_DOCUMENT SOURCE_
++++++
Partant du principe acquis que le face à face pédagogique en cours magistral ne doit plus être le seul vecteur de transmission de la connaissance, quel accompagnement pédagogique peut-on mettre en place – sans création de postes supplémentaires – pour favoriser la réussite des étudiants en L1, enjeu majeur pour l’université ? Une volonté politique forte en matière de pédagogie active et un partenaire convaincu- la BU – ont permis de repenser la pédagogie en appui sur les ressources du Learning centre pour atteindre ces objectifs. Il s’agit de voir la BU non plus seulement comme un stock de livres mais comme un acteur pédagogique à part entière et de trouver les interactions permettant de mobiliser les ateliers ou les savoir faire de la BU au cœur des enseignements, des projets, au moment où le besoin survient.
Les FabLab, plus qu’un outil, participent de cet état d’esprit consistant à favoriser la capacité à réaliser des projets, à « être dans le faire ». Il s’agit de créer des lieux où l’on peut facilement se réunir, faire incuber des projets, expérimenter, produire ; des lieux où se croisent des acteurs en provenance d’environnements différents. Pour placer cette initiative au centre du campus, l’utilisation du Learning centre s’est imposée. Le lieu importe peu finalement, c’est son accessibilité qui compte. La volonté est de remettre au cœur de l’université l’échange entre pairs et la pratique au service du projet d’établissement. A Versailles, cette dynamique a pris la forme de cinq ateliers ciblés sur des thématiques scientifiques développées par l’UFR des Sciences. Le choix de ces thématiques a pris en compte la capacité à mobiliser les enseignants dans l’accompagnement pédagogique, la mutualisation d’équipements de recherche utilisés irrégulièrement dans les laboratoires, la présence d’experts référents sur ces thèmes (un enseignant et un technicien par atelier).
Les MOOCs, en français les CLOMs, modules numériques d’accompagnement pédagogique, visent à étendre l’effort et la pédagogie vers le tutorat. La bibliothèque y contribue par l’indexation des MOOC dans le catalogue, l’enrichissement des contenus (bibliographies, ressources documentaires) et l’accueil privilégié à la BU dans les espaces de travail en groupe et de tutorat.
++++++
_CONTENU DES DONNÉES_
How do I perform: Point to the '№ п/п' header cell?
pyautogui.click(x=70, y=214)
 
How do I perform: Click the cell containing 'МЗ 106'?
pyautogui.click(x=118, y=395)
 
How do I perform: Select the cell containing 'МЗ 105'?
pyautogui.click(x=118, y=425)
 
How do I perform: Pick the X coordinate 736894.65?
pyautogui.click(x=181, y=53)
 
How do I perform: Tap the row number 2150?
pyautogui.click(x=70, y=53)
++++++
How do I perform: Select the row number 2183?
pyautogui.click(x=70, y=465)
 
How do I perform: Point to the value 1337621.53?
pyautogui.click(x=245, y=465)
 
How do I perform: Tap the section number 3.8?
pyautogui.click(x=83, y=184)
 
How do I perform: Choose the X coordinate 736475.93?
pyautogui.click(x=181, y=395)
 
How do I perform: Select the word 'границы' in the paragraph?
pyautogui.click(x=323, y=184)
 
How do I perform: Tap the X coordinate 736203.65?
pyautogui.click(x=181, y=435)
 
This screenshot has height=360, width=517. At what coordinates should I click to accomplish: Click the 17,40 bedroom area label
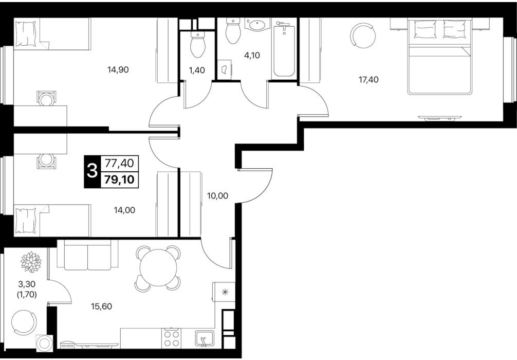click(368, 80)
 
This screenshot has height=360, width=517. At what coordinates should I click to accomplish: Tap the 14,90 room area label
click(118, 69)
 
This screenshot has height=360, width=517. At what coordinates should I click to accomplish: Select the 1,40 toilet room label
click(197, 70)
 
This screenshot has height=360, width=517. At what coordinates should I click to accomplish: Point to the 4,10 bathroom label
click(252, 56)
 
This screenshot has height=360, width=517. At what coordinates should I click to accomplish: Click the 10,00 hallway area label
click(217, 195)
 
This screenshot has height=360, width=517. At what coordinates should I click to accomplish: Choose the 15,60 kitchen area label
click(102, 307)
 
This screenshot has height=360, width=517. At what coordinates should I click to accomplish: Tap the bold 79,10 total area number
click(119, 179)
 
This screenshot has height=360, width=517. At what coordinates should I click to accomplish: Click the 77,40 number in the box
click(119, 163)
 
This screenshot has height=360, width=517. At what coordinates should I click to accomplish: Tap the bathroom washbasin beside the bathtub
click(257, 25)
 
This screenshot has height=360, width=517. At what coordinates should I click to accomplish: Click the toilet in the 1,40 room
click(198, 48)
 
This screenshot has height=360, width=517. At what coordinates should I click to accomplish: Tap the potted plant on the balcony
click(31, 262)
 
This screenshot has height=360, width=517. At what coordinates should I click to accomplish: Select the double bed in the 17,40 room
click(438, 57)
++++++
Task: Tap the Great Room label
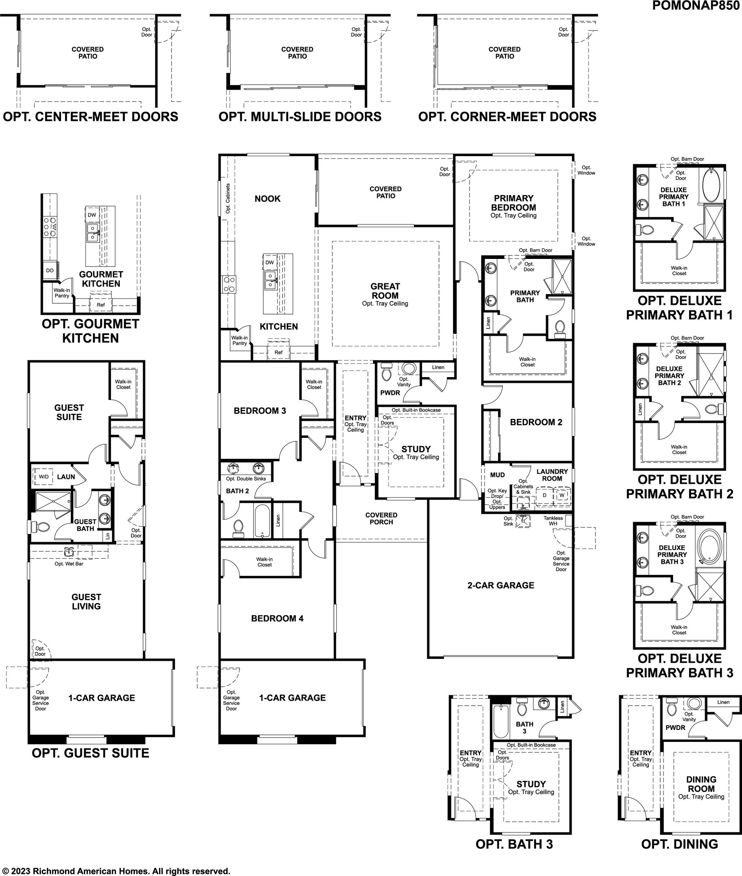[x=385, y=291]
++++++
_ÉNONCÉ A_
D'après le document source, combien d'ateliers ont été mis en place à Versailles ?
_ÉNONCÉ B_
Recopiez le passage du document source qui débute aux mots « Les MOOCs, en » et s'arrête après les mots « et de tutorat. ».

_RÉPONSE A_
Cinq ateliers.

_RÉPONSE B_
Les MOOCs, en français les CLOMs, modules numériques d’accompagnement pédagogique, visent à étendre l’effort et la pédagogie vers le tutorat. La bibliothèque y contribue par l’indexation des MOOC dans le catalogue, l’enrichissement des contenus (bibliographies, ressources documentaires) et l’accueil privilégié à la BU dans les espaces de travail en groupe et de tutorat.